The end always brings you back around...On the first day of my fifth trip to Jerusalem in July 2007, I ended up where I was on the first day of my first trip to Jerusalem in June 2005.
After checking into my room at the American Colony; I headed down Nablus Road to the Old City once again. The stairway down through the Damascus Gate was packed with street vendors hawking cheap goods from China. It was shoulder to shoulder people until I arrived at the Via Dolorosa, the legendary route that Jesus walked while carrying a wooden cross. Only a few tourists were about, but I saw many more Israeli soldiers than the last time I was here in November 2006.
The shop owners were just as hungry to get me into their stores as they were before, but I told them all, "I am not buying anything today! I am on my way to the Pool of Bethsaida."
After many wrong turns and back tracking, I spied a Franciscan brother and inquired, "Do you speak English?"
He replied with a Cheshire grin-but no guile, "For you? Sure!"
"How do I find my way to the Pool of Bethsaida?"
"You have arrived! Go in there!" He laughed as he pointed to the left of where we were standing.
It was different than the last and first time I had wandered into the ancient "healing site," for renovations are in progress, but once more a most surreal sense overwhelmed me.
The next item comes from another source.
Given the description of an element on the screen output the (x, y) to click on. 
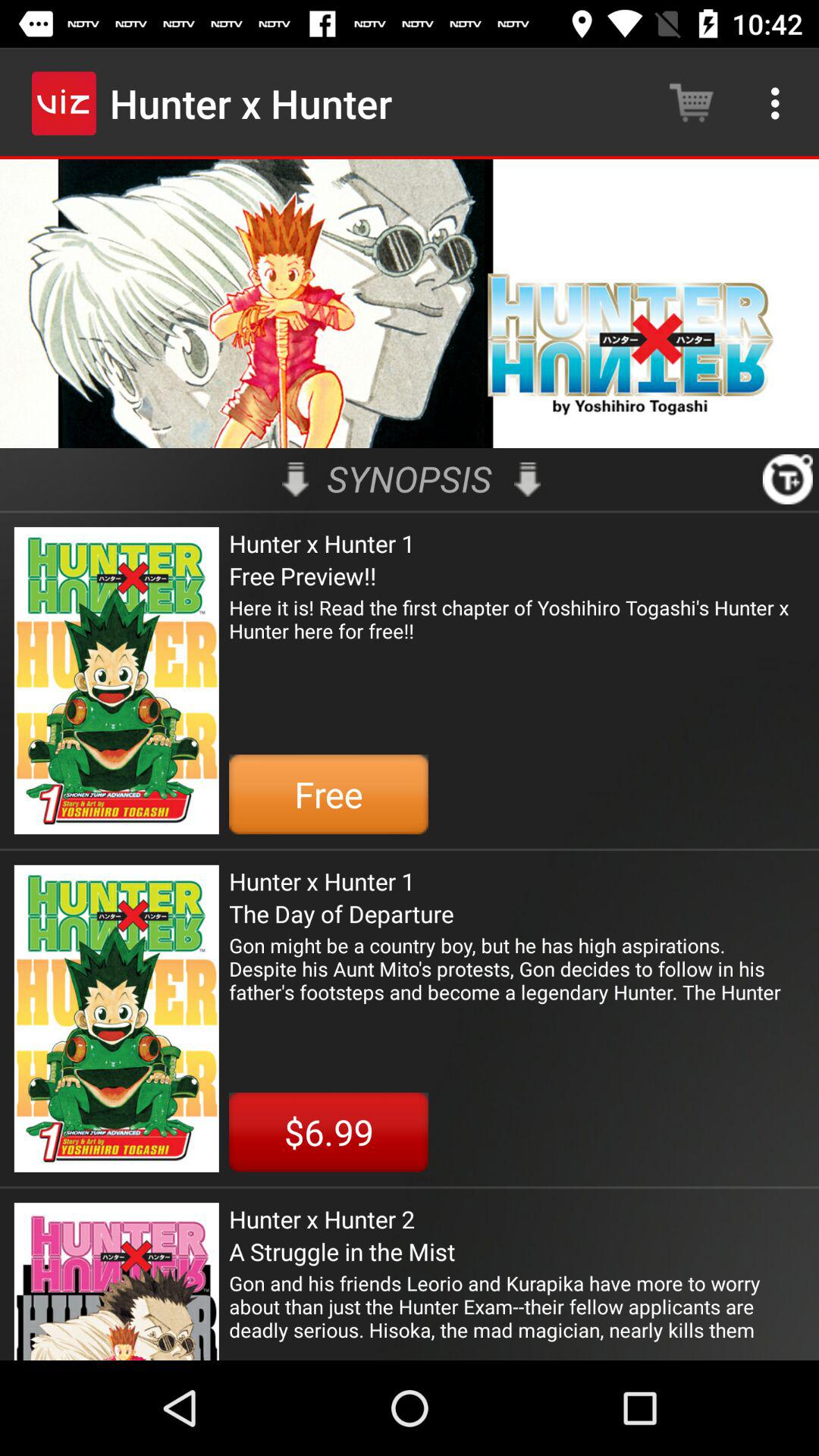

For nearly an hour, I was the only human being who stood, sat, and meditated at a place where I had been 'twice' before and where Jesus asked,
"Do you want to be healed?"
In May of 2005, just prior to my first journey to Israel/ Palestine I phoned Mother Agapia Stephanopolous, a Russian Orthodox nun and the administrator of the Orthodox School of Bethany in Jerusalem, to schedule an appointment for Spiritual Direction and to discuss our mutual feelings about The Wall.
Mother Agapia is the sister of ABC News commentator, George Stephanopolous, and she had recently and passionately informed Congress about the fact that, "Israel is destroying the local Christian community."
On April 18, 2005, Robert Novak's article "Walling off Christianity" reported on the nun's letter to Congress and how East Jerusalem had been cut off from the rest of the West Bank. Mother Agapia predicted, "It is only a matter of time before Christians and Muslims will be unable to survive culturally and economically."
Mother Agapia spoke bluntly about the nine yards high wall of Israeli concrete that have "shattered" the Christian communities.
She told Novak, "I witness the strangulation of East Jerusalem, and the deprivation of her non-Jewish residents' religious rights every day. Even the United States seems to have been taken in by Israeli spin."
On my very first afternoon in Jerusalem, on June 12, 2005, the nun met me at the Ambassador Hotel in East Jerusalem, and I told her that I hadn't been taken in by the spin, but what could I possibly do? She had no answer.